[Data records]
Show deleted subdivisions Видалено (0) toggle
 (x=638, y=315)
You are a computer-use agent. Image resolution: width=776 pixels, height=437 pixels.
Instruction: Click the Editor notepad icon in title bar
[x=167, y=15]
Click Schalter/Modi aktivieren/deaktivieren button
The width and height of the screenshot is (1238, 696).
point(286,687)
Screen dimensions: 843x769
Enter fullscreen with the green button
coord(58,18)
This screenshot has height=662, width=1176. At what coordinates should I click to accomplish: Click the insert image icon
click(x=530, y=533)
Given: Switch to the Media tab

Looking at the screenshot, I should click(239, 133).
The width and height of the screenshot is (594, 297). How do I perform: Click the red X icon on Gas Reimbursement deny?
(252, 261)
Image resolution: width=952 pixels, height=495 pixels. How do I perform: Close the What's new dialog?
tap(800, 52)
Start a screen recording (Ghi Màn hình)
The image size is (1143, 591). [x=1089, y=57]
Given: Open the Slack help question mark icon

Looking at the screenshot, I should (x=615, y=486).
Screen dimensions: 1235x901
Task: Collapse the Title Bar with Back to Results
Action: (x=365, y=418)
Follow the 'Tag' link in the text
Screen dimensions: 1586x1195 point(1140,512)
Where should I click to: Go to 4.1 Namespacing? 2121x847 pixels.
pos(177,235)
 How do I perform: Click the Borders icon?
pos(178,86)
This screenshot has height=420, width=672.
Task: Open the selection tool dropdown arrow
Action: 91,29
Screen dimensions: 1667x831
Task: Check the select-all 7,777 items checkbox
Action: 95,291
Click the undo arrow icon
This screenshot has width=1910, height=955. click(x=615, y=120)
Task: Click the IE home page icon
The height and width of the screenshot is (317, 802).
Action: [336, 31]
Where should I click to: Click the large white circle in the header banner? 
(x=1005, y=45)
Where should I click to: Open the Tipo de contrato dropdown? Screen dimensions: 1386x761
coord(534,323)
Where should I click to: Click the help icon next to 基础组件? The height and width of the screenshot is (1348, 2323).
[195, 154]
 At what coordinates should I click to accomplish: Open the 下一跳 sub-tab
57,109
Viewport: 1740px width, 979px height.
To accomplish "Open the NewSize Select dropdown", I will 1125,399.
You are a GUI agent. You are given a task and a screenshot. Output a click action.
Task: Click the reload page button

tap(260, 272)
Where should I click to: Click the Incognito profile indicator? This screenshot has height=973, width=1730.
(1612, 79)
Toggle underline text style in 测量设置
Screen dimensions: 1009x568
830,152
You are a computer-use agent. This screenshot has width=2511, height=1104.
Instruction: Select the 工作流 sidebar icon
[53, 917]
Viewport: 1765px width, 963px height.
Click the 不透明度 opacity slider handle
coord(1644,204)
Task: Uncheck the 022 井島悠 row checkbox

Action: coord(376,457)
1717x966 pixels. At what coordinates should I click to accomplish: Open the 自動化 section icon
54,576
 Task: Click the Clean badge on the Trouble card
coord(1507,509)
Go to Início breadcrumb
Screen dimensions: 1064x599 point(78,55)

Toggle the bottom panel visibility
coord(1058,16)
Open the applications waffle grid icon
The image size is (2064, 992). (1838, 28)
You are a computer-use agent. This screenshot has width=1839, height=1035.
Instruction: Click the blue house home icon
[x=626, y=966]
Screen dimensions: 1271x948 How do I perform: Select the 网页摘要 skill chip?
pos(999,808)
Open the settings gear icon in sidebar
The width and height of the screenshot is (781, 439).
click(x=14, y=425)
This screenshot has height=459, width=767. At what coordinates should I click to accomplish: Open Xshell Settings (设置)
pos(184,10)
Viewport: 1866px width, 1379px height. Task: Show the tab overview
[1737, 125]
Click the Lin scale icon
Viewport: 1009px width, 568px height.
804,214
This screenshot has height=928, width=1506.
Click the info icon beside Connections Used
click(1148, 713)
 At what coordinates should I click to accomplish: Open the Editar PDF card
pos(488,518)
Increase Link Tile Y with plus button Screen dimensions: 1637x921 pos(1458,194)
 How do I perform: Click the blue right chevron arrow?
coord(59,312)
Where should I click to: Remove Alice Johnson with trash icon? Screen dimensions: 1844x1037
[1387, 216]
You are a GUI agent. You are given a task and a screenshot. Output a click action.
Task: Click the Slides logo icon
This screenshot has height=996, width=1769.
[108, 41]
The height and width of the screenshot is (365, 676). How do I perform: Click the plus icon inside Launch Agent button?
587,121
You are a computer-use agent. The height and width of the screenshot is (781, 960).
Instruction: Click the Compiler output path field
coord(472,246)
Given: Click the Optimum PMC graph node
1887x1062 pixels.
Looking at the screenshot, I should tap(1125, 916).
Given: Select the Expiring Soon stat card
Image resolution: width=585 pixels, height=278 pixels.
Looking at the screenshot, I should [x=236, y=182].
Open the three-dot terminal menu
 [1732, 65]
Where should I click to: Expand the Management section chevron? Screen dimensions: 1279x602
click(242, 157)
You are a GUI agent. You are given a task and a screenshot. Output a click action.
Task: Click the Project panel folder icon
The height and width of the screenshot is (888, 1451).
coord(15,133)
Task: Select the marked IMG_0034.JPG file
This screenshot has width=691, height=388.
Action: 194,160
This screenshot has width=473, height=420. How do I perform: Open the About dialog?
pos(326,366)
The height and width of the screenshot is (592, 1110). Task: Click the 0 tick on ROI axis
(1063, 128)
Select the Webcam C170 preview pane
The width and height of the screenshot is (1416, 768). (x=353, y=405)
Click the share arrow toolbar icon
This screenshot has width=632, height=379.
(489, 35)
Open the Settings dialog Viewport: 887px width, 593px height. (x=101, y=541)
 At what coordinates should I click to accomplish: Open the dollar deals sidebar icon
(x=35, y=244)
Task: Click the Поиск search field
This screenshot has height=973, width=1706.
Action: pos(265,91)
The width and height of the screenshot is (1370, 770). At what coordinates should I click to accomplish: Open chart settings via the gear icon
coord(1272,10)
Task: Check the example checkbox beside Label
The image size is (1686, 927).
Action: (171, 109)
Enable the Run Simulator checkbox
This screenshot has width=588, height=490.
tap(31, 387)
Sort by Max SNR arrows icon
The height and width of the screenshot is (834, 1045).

Aim of the task: Out of the data above, return each line where the word "computer" can be found.

Completed task:
You are a computer-use agent. Image resolution: width=776 pixels, height=437 pixels.
You are a computer-use agent. This screenshot has width=2511, height=1104.
You are a computer-use agent. This screenshot has width=1839, height=1035.
You are a computer-use agent. The height and width of the screenshot is (781, 960).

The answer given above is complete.